July 18, 2018 by Jeff Hurt
When do you stop pouring resources into things that have achieved their purpose? asked management guru Peter Drucker.
It’s one of Drucker’s signature strategies: abandoning the past for tomorrow. He called it the concept of purposeful abandonment.
Purposeful abandonment doesn’t sound very attractive. Few leaders brag about the product, service or idea that they abandoned. Yet deciding to abandon a conference programming element can clear the way for new successful traditions to take hold.
Purposeful abandonment is about abandoning the past in favor of the future.
It involves the discipline of consistently asking the right questions. It is creating a habit of regularly questioning every conference planning practice and programming component that we currently use.

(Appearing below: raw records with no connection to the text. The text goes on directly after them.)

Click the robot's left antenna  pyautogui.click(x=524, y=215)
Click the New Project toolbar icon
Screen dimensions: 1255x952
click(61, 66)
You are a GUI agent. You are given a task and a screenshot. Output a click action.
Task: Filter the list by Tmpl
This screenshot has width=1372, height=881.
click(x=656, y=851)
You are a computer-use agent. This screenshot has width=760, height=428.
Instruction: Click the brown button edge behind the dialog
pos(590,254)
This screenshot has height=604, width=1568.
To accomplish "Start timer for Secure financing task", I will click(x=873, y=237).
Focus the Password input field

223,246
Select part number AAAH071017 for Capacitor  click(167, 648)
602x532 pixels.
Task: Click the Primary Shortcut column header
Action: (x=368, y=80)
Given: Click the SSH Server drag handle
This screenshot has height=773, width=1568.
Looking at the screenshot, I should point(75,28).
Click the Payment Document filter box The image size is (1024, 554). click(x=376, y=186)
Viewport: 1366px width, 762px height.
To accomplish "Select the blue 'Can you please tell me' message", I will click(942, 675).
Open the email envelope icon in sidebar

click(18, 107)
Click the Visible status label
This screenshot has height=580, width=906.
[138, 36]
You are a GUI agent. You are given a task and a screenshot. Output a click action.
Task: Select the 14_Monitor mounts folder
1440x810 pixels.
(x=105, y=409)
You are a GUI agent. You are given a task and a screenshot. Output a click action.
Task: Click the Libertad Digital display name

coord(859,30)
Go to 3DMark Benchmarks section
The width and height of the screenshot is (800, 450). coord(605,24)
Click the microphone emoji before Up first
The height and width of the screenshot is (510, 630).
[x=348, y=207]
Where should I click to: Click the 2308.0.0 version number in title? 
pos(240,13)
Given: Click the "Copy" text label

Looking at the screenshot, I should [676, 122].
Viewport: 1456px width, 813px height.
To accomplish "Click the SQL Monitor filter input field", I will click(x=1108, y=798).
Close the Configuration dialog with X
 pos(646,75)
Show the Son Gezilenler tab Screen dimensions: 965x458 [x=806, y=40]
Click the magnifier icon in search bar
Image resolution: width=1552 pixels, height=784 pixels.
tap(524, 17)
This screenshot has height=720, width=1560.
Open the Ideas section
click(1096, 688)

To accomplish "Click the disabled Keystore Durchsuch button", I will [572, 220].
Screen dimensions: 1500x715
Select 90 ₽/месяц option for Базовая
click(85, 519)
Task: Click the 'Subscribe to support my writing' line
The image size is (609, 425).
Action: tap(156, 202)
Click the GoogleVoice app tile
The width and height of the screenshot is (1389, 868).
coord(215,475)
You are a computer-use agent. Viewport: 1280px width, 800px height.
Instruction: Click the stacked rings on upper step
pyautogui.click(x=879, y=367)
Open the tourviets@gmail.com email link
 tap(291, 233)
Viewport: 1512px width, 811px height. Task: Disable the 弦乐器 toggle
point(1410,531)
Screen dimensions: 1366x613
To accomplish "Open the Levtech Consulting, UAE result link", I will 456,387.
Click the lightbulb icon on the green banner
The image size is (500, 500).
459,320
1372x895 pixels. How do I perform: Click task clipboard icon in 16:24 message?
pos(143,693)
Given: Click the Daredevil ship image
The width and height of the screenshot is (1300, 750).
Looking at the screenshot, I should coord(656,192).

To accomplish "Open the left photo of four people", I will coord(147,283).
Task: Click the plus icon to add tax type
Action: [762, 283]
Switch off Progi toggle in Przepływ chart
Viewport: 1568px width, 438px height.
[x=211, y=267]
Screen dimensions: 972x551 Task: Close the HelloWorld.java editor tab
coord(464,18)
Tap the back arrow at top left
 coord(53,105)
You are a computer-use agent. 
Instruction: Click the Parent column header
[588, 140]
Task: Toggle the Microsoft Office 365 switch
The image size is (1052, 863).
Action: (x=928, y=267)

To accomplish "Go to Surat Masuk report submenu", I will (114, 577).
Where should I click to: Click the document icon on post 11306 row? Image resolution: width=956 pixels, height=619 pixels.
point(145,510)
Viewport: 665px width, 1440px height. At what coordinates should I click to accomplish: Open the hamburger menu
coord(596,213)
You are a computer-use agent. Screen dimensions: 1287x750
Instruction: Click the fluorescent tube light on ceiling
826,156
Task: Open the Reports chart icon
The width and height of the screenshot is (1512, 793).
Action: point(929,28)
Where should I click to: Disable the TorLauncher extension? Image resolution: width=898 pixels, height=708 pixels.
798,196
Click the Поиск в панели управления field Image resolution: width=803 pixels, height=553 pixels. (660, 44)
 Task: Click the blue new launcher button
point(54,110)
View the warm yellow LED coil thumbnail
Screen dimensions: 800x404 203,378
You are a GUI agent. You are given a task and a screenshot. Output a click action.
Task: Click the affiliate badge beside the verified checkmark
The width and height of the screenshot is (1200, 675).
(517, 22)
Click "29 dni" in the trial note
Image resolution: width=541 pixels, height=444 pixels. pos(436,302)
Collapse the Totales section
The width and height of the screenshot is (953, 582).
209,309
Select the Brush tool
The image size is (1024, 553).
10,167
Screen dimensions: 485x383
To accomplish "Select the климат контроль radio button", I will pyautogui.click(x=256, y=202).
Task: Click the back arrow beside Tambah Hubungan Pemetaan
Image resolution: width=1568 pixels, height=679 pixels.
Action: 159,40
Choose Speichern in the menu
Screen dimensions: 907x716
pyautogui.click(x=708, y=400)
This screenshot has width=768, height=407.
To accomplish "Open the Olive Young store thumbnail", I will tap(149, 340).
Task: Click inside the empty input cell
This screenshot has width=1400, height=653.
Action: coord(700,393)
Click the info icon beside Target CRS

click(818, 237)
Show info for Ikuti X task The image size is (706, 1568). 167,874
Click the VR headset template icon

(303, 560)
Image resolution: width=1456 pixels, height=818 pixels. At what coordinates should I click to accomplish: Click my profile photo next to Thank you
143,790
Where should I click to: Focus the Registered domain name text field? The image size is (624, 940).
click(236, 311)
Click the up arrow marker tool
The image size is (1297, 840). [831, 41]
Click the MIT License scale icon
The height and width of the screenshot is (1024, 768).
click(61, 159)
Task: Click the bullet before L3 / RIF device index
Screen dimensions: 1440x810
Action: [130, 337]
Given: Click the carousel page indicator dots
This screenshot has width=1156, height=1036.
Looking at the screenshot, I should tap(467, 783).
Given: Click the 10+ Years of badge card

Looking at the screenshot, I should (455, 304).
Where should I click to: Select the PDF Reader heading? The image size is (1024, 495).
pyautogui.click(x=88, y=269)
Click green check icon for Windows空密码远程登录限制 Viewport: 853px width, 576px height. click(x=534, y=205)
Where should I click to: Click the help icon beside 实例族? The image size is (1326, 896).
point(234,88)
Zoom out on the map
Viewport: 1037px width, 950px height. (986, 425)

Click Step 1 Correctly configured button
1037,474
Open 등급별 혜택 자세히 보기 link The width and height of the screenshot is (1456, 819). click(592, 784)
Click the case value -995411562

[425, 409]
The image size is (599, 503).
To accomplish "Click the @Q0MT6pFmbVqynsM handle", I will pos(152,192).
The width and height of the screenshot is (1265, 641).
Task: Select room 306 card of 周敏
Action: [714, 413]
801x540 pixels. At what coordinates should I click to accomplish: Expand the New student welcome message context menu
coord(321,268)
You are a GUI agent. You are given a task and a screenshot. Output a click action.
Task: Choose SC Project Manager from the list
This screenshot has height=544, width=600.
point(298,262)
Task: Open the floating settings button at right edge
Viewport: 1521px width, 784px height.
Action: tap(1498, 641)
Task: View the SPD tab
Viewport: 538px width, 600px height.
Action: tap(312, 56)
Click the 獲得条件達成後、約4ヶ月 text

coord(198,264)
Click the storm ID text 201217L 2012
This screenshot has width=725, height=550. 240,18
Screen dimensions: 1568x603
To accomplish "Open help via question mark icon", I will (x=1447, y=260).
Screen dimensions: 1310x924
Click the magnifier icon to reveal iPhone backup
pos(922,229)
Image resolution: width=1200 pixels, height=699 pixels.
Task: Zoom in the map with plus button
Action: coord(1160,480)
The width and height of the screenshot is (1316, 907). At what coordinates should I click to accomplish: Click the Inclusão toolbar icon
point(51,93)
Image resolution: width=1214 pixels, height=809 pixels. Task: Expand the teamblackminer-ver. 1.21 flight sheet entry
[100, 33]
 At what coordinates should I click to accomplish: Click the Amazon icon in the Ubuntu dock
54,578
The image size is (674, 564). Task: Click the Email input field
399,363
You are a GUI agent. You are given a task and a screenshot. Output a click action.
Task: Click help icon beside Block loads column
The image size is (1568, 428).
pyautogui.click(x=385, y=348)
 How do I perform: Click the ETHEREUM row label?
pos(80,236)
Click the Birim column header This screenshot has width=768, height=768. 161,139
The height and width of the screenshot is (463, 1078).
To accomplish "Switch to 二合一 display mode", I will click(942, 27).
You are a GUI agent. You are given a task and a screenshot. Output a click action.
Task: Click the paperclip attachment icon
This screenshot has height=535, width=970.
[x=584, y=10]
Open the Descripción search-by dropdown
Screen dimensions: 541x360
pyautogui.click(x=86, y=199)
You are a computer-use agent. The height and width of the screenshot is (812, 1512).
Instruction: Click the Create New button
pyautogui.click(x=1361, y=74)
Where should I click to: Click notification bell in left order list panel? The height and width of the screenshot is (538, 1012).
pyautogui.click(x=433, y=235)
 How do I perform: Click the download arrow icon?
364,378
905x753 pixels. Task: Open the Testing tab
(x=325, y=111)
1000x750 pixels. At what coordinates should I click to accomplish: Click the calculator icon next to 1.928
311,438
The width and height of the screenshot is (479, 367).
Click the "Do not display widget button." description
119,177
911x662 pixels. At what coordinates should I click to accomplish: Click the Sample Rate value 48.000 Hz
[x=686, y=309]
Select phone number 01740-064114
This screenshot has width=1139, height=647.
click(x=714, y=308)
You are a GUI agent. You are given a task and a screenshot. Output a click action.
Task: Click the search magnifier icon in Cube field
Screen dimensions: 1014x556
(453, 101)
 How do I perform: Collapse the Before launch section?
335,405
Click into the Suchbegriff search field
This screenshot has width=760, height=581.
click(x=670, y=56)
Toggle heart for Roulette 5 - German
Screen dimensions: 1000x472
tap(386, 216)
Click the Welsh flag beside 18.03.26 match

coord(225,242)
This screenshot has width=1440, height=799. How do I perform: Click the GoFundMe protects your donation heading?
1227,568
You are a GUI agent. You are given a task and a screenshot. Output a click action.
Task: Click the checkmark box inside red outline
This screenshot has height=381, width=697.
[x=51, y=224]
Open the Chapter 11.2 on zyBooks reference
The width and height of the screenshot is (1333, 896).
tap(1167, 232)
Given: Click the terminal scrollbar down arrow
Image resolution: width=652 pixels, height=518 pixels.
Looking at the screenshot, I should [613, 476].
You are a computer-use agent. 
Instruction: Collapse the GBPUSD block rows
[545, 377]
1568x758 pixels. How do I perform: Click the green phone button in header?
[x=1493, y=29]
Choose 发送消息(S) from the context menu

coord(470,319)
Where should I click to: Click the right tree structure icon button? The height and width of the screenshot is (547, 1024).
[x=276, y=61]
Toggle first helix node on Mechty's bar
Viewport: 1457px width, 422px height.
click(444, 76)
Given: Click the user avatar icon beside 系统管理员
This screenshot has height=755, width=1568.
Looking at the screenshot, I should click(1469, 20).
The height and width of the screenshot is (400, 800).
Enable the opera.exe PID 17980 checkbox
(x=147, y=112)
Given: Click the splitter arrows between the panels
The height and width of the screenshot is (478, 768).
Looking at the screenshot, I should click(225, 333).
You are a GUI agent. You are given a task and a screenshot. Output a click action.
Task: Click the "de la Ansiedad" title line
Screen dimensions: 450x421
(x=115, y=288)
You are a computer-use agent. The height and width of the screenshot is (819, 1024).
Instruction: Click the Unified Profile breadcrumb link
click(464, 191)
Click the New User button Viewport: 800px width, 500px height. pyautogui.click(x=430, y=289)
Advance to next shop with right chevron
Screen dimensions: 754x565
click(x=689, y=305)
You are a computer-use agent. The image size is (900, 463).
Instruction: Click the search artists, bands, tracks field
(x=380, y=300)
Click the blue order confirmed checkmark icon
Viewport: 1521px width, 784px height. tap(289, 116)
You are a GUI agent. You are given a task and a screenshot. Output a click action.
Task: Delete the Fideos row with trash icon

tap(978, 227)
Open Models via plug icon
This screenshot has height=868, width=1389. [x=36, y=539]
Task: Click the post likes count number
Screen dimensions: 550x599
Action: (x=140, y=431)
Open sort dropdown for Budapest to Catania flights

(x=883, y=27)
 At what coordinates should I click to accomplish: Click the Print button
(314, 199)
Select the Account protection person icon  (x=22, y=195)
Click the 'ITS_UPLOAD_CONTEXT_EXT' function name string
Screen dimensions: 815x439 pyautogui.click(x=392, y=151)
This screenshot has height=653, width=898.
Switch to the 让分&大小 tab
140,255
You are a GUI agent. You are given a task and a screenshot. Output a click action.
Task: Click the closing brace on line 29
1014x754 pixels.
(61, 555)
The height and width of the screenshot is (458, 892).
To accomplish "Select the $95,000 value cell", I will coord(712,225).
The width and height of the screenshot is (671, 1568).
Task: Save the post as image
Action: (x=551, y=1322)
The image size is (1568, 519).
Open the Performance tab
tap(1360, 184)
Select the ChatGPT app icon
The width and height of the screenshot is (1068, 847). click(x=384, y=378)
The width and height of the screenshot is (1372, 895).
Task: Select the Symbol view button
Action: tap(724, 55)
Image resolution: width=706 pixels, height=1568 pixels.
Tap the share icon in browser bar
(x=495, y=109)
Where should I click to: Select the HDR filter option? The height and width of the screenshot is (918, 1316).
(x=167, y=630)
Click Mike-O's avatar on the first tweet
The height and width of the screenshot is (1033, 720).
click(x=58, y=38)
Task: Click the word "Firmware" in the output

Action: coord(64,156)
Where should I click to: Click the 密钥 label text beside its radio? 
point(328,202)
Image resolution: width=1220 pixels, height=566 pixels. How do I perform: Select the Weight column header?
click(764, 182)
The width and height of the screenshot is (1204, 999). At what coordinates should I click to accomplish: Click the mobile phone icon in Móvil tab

This includes asking the more obvious yet often elusive questions of “Why are we holding a conference? What’s the purpose of our event? Who is our target market and our primary customer? And what are we trying to help them do, solve or achieve?”
Usually, the most difficult question to answer about a conference is “Who is our target market?” It is only after evaluating and studying our attendee data, identifying our loyal customers, and examining their challenges, needs and goals that we can begin to more accurately respond. Oddly, the right answer is usually anything but the obvious one such as our target market is our membership, or anyone who will pay, or practitioners in our profession.
Defining your target market means making tough decisions about which markets to leave, which to enter, which to target and which to abandon, as Drucker would say.
One of the most perilous and deceptive traps for conference organizers are the successes of the past. Since our major events only happen once a year, we feel we can easily repeat the past to enjoy yesterday’s success.
A similar illusory snare is repeating those near-successes. Everyone, including your conference customers, say that if you just give it one more try with additional resources, time and attention, it will go over the top.
In both of these situations, we need the wisdom and insight to apply purposeful abandonment. We must remember that tomorrow is a different time and context than today.
The first step in a growth policy is not to decide where and how to grow. It is to decide what to abandon asserted Drucker.
In order to grow, your conference must have a systemic process to get rid of outgrown, obsolete and unproductive procedures and programming elements. Your planning process should include the management of change. This involves evaluating everything your conference offers through the lens of organized abandonment. It includes preparing and planning for abandonment rather than trying to prolong the life of a successful element.
Similarly, who on your conference programming team is charged with looking at the trends, examining the markets and preparing your conference planning team to exploit new opportunities created by new realities? You cannot abandon yesterday and take advantage of new opportunities unless someone has the specific assignment to work on tomorrow. You want to put the greatest amount of your conference resources behind the high-opportunity programming elements.
As a conference organizer, you can’t practice purposeful abandonment alone. You should enlist team members that are closet to your conference customers to discover and identify programming elements that are fading. Then they can contribute ideas that lead to new opportunities.
Read more about Drucker here.
What questions do you use to examine your conference practices through the lens of purposeful abandonment? How do you educate and prepare your planning team—both volunteer and staff—to practice purposeful abandonment?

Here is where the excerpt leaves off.